On Thu, 2008-05-08 at 23:29 +0100, Edsko de Vries wrote:
Hi,
How can I know whether something will be stack or heap allocated? For example, in the standard example of why
foldl (+) 0
will fail to evaluate a long list of integers due to a stack overflow, but foldl' won't, it is pointed out that foldl starts building up unevaluated thunks. So, apparently, these thunks are allocated on the stack rather than on the heap with a pointer to the thunk on the stack. (I understand that foldl' is asymptotically better than foldl space-wise; that is irrelevant to my question.)

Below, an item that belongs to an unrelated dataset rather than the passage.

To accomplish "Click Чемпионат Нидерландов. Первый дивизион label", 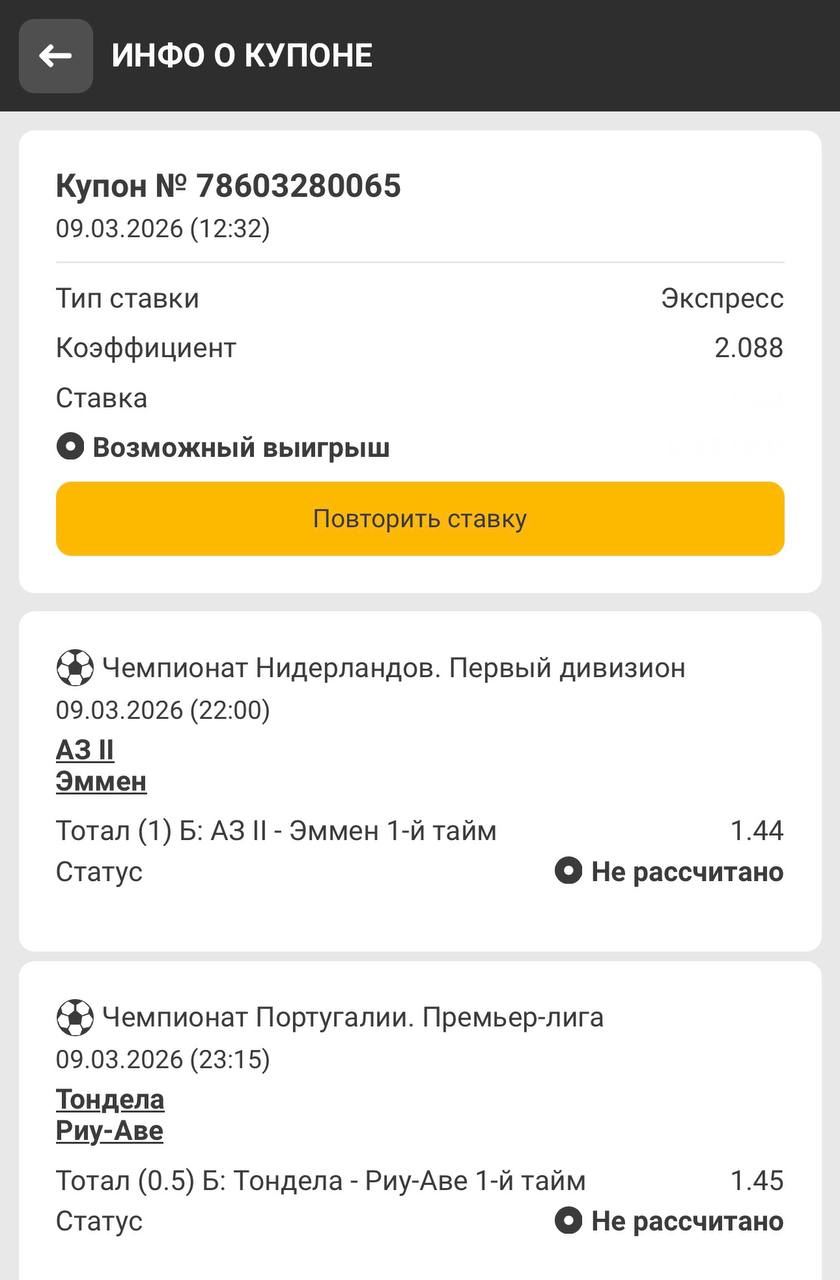I will 394,668.
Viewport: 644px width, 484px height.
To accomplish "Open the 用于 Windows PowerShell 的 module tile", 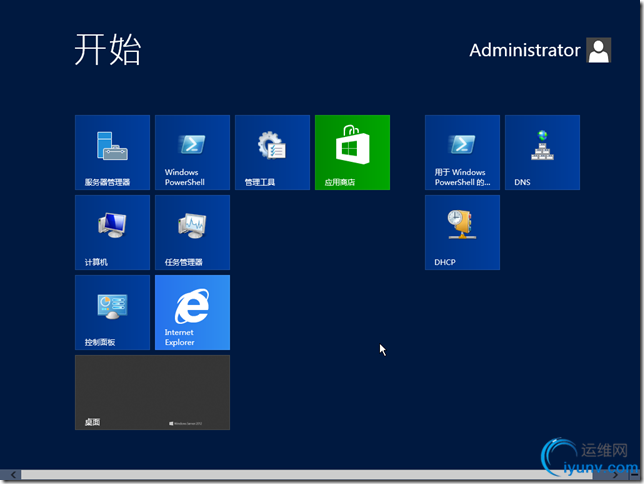I will click(x=462, y=152).
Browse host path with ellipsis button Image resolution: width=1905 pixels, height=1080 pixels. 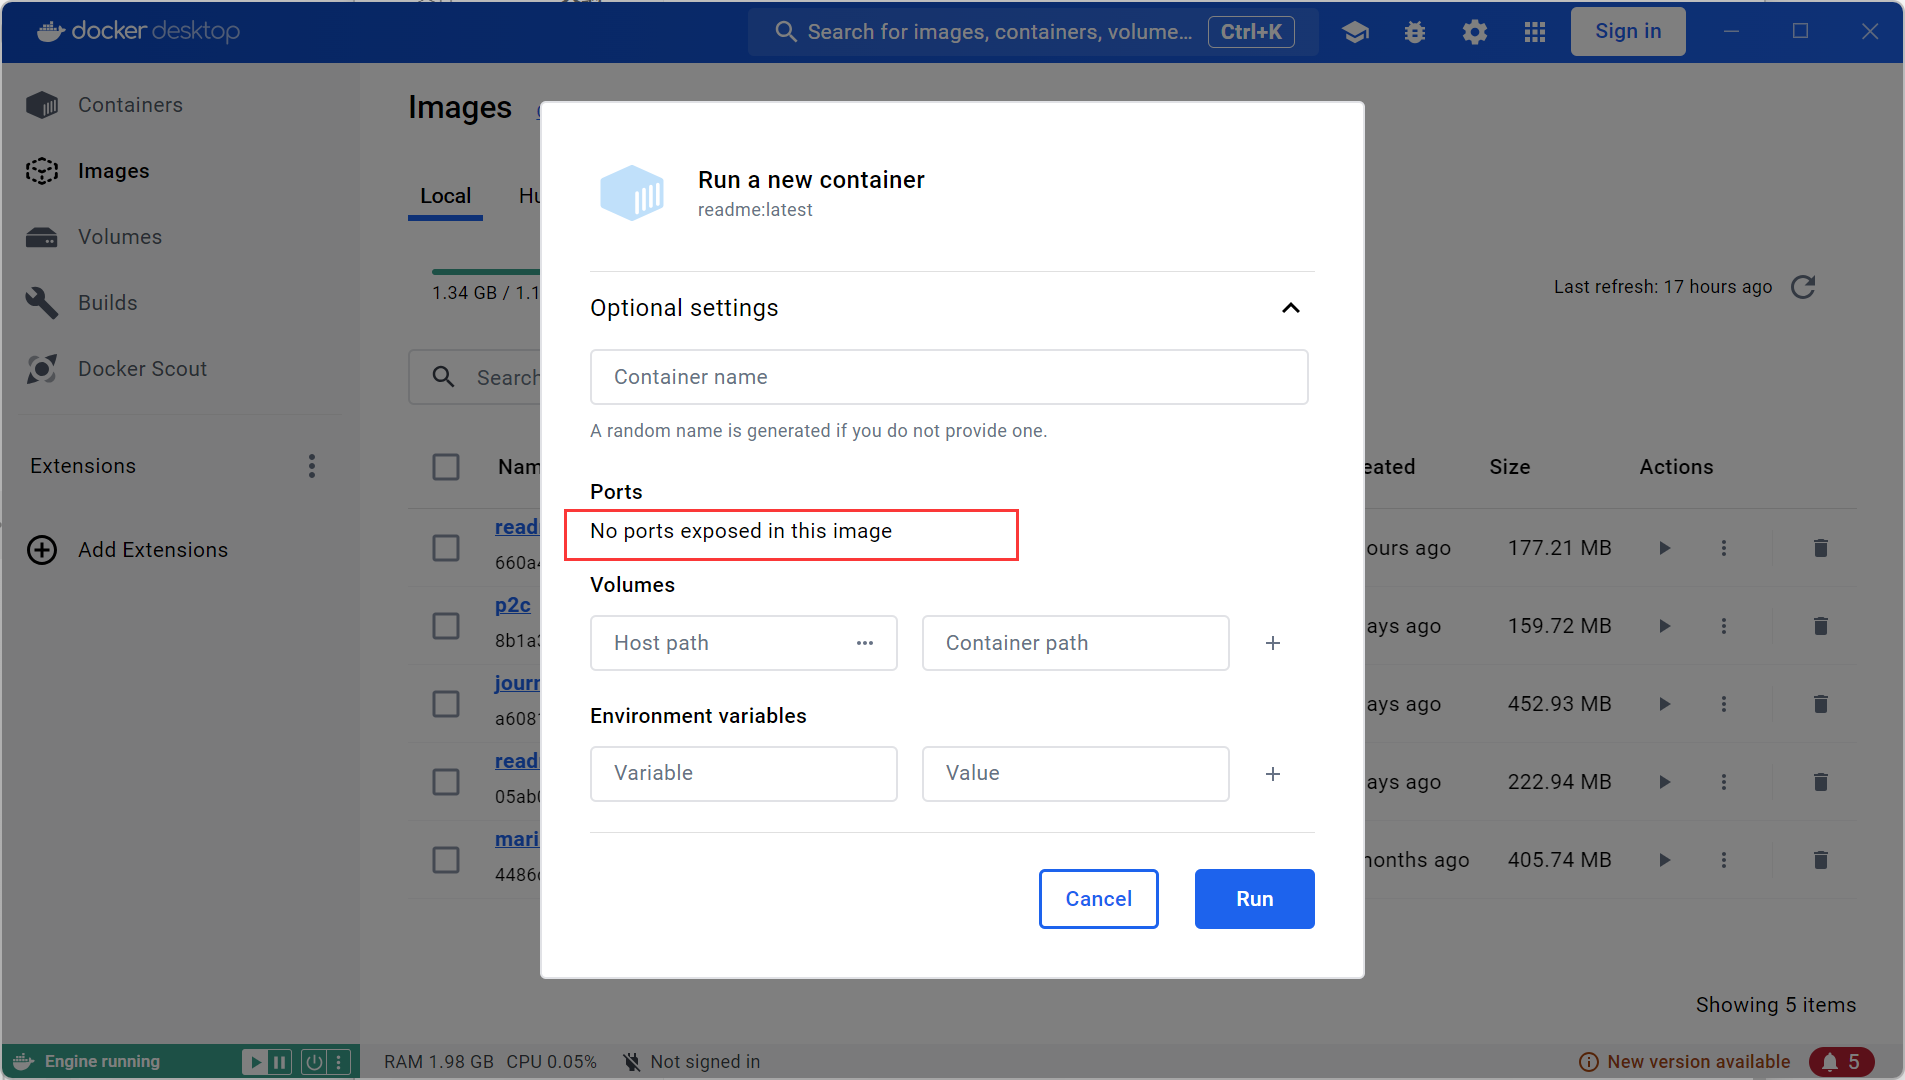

On the other hand, in this version that sums all the values in a tree
data Tree = Leaf Int | Node Tree Tree
sum :: Tree -> Int sum t = sum' [t] 0 where sum' [] acc = acc sum' (Leaf i : ts) acc = sum' ts $! (i + acc) sum' (Node l r : ts) acc = sum' (l : r : ts) acc
we are building up a (potentially) large lists of trees yet to be processed, but never run out of stack space. Apparently, the list is built up on the heap rather than on the stack.
What is the fundamental difference between these two examples? Why is the list of trees yet to be processed allocated on the heap (with a pointer on the stack, presumably) but the unevaluated thunks in the foldl example allocated on the stack?
No, the thunks are (usually) stored on the heap. You don't get the stack overflow until you actually force the computation at which point you have an expression like: (...(((1+2)+3)+4) ... + 10000000) which requires stack in proportion to the number of nested parentheses (effectively)